--- begin Provided data ---
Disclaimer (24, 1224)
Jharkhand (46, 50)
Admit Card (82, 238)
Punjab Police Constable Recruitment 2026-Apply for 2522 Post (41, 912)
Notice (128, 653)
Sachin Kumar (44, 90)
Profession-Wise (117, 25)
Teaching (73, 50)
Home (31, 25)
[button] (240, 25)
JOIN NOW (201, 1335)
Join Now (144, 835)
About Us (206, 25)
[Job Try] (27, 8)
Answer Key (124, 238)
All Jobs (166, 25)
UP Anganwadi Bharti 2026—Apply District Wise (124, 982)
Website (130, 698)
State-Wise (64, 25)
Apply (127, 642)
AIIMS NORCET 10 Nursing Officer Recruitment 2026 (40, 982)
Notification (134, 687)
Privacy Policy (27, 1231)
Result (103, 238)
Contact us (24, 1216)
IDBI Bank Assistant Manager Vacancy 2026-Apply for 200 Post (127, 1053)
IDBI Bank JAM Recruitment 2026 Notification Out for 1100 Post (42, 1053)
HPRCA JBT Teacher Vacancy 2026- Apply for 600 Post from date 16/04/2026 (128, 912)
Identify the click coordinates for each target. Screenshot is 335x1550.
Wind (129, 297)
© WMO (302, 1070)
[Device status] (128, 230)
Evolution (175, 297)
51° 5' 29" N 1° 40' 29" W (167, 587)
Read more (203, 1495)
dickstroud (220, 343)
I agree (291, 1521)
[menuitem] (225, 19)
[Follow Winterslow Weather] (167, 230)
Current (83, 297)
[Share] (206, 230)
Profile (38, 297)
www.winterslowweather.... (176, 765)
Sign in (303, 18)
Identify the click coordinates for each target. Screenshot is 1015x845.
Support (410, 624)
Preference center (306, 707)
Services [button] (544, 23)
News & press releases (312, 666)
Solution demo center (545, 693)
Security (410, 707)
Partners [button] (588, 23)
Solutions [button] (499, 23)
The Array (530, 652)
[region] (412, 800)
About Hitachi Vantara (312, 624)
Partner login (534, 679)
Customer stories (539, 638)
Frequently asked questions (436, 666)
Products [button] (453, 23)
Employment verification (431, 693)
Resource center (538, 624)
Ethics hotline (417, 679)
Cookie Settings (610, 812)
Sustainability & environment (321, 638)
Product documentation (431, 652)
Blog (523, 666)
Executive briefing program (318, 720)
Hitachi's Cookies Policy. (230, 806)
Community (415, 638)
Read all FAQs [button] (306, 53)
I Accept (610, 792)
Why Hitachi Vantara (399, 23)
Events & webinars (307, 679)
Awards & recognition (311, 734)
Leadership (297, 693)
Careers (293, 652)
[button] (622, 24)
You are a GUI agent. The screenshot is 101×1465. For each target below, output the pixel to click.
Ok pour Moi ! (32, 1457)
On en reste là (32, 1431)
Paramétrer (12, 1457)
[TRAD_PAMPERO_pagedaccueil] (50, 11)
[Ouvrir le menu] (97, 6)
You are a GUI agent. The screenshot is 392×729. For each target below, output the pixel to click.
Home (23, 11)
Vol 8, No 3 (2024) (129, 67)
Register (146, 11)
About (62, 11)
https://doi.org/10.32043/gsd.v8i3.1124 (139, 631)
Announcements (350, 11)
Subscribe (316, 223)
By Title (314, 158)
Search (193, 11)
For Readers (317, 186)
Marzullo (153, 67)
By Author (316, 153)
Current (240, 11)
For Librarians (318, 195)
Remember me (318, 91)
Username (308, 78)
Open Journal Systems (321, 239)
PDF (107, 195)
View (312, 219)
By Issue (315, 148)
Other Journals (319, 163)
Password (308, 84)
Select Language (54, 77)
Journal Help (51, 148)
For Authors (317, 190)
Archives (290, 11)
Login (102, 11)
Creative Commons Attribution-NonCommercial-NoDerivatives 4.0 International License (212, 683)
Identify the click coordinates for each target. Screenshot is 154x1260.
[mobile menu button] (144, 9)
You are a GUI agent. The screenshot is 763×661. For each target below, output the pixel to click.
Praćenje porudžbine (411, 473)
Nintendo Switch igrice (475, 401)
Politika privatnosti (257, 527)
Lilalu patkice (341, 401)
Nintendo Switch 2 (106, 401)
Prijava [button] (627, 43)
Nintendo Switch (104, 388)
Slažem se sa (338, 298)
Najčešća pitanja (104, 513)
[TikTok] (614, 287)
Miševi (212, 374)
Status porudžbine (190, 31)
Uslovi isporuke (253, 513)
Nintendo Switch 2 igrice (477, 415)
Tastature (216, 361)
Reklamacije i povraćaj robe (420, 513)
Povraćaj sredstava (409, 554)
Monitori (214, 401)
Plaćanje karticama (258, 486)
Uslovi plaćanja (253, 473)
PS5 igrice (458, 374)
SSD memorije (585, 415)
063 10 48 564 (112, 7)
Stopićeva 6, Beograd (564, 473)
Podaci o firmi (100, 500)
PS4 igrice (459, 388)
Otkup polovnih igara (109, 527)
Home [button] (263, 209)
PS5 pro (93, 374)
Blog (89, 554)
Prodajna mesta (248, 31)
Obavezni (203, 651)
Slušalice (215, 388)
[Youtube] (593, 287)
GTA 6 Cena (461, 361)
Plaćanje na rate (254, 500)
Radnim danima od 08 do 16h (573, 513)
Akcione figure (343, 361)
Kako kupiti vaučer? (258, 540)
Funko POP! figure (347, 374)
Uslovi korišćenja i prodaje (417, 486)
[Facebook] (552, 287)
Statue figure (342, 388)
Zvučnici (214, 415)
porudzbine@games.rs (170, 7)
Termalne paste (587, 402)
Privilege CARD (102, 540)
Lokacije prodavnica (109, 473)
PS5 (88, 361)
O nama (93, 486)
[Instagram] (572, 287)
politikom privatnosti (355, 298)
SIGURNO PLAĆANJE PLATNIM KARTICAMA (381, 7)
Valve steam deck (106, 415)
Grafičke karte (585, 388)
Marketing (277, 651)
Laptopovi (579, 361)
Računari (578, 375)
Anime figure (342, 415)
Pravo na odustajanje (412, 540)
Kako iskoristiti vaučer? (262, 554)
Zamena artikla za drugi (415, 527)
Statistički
--- end Provided data ---
> Task instructions
Copy out all of the records above line by line, changing nothing.

> Response to this task
Disclaimer (24, 1224)
Jharkhand (46, 50)
Admit Card (82, 238)
Punjab Police Constable Recruitment 2026-Apply for 2522 Post (41, 912)
Notice (128, 653)
Sachin Kumar (44, 90)
Profession-Wise (117, 25)
Teaching (73, 50)
Home (31, 25)
[button] (240, 25)
JOIN NOW (201, 1335)
Join Now (144, 835)
About Us (206, 25)
[Job Try] (27, 8)
Answer Key (124, 238)
All Jobs (166, 25)
UP Anganwadi Bharti 2026—Apply District Wise (124, 982)
Website (130, 698)
State-Wise (64, 25)
Apply (127, 642)
AIIMS NORCET 10 Nursing Officer Recruitment 2026 (40, 982)
Notification (134, 687)
Privacy Policy (27, 1231)
Result (103, 238)
Contact us (24, 1216)
IDBI Bank Assistant Manager Vacancy 2026-Apply for 200 Post (127, 1053)
IDBI Bank JAM Recruitment 2026 Notification Out for 1100 Post (42, 1053)
HPRCA JBT Teacher Vacancy 2026- Apply for 600 Post from date 16/04/2026 (128, 912)
Identify the click coordinates for each target. Screenshot is 335x1550.
Wind (129, 297)
© WMO (302, 1070)
[Device status] (128, 230)
Evolution (175, 297)
51° 5' 29" N 1° 40' 29" W (167, 587)
Read more (203, 1495)
dickstroud (220, 343)
I agree (291, 1521)
[menuitem] (225, 19)
[Follow Winterslow Weather] (167, 230)
Current (83, 297)
[Share] (206, 230)
Profile (38, 297)
www.winterslowweather.... (176, 765)
Sign in (303, 18)
Identify the click coordinates for each target. Screenshot is 1015x845.
Support (410, 624)
Preference center (306, 707)
Services [button] (544, 23)
News & press releases (312, 666)
Solution demo center (545, 693)
Security (410, 707)
Partners [button] (588, 23)
Solutions [button] (499, 23)
The Array (530, 652)
[region] (412, 800)
About Hitachi Vantara (312, 624)
Partner login (534, 679)
Customer stories (539, 638)
Frequently asked questions (436, 666)
Products [button] (453, 23)
Employment verification (431, 693)
Resource center (538, 624)
Ethics hotline (417, 679)
Cookie Settings (610, 812)
Sustainability & environment (321, 638)
Product documentation (431, 652)
Blog (523, 666)
Executive briefing program (318, 720)
Hitachi's Cookies Policy. (230, 806)
Community (415, 638)
Read all FAQs [button] (306, 53)
I Accept (610, 792)
Why Hitachi Vantara (399, 23)
Events & webinars (307, 679)
Awards & recognition (311, 734)
Leadership (297, 693)
Careers (293, 652)
[button] (622, 24)
You are a GUI agent. The screenshot is 101×1465. For each target below, output the pixel to click.
Ok pour Moi ! (32, 1457)
On en reste là (32, 1431)
Paramétrer (12, 1457)
[TRAD_PAMPERO_pagedaccueil] (50, 11)
[Ouvrir le menu] (97, 6)
You are a GUI agent. The screenshot is 392×729. For each target below, output the pixel to click.
Home (23, 11)
Vol 8, No 3 (2024) (129, 67)
Register (146, 11)
About (62, 11)
https://doi.org/10.32043/gsd.v8i3.1124 (139, 631)
Announcements (350, 11)
Subscribe (316, 223)
By Title (314, 158)
Search (193, 11)
For Readers (317, 186)
Marzullo (153, 67)
By Author (316, 153)
Current (240, 11)
For Librarians (318, 195)
Remember me (318, 91)
Username (308, 78)
Open Journal Systems (321, 239)
PDF (107, 195)
View (312, 219)
By Issue (315, 148)
Other Journals (319, 163)
Password (308, 84)
Select Language (54, 77)
Journal Help (51, 148)
For Authors (317, 190)
Archives (290, 11)
Login (102, 11)
Creative Commons Attribution-NonCommercial-NoDerivatives 4.0 International License (212, 683)
Identify the click coordinates for each target. Screenshot is 154x1260.
[mobile menu button] (144, 9)
You are a GUI agent. The screenshot is 763×661. For each target below, output the pixel to click.
Praćenje porudžbine (411, 473)
Nintendo Switch igrice (475, 401)
Politika privatnosti (257, 527)
Lilalu patkice (341, 401)
Nintendo Switch 2 (106, 401)
Prijava [button] (627, 43)
Nintendo Switch (104, 388)
Slažem se sa (338, 298)
Najčešća pitanja (104, 513)
[TikTok] (614, 287)
Miševi (212, 374)
Status porudžbine (190, 31)
Uslovi isporuke (253, 513)
Nintendo Switch 2 igrice (477, 415)
Tastature (216, 361)
Reklamacije i povraćaj robe (420, 513)
Povraćaj sredstava (409, 554)
Monitori (214, 401)
Plaćanje karticama (258, 486)
Uslovi plaćanja (253, 473)
PS5 igrice (458, 374)
SSD memorije (585, 415)
063 10 48 564 (112, 7)
Stopićeva 6, Beograd (564, 473)
Podaci o firmi (100, 500)
PS4 igrice (459, 388)
Otkup polovnih igara (109, 527)
Home [button] (263, 209)
PS5 pro (93, 374)
Blog (89, 554)
Prodajna mesta (248, 31)
Obavezni (203, 651)
Slušalice (215, 388)
[Youtube] (593, 287)
GTA 6 Cena (461, 361)
Plaćanje na rate (254, 500)
Radnim danima od 08 do 16h (573, 513)
Akcione figure (343, 361)
Kako kupiti vaučer? (258, 540)
Funko POP! figure (347, 374)
Uslovi korišćenja i prodaje (417, 486)
[Facebook] (552, 287)
Statue figure (342, 388)
Zvučnici (214, 415)
porudzbine@games.rs (170, 7)
Termalne paste (587, 402)
Privilege CARD (102, 540)
Lokacije prodavnica (109, 473)
PS5 (88, 361)
O nama (93, 486)
[Instagram] (572, 287)
politikom privatnosti (355, 298)
SIGURNO PLAĆANJE PLATNIM KARTICAMA (381, 7)
Valve steam deck (106, 415)
Grafičke karte (585, 388)
Marketing (277, 651)
Laptopovi (579, 361)
Računari (578, 375)
Anime figure (342, 415)
Pravo na odustajanje (412, 540)
Kako iskoristiti vaučer? (262, 554)
Zamena artikla za drugi (415, 527)
Statistički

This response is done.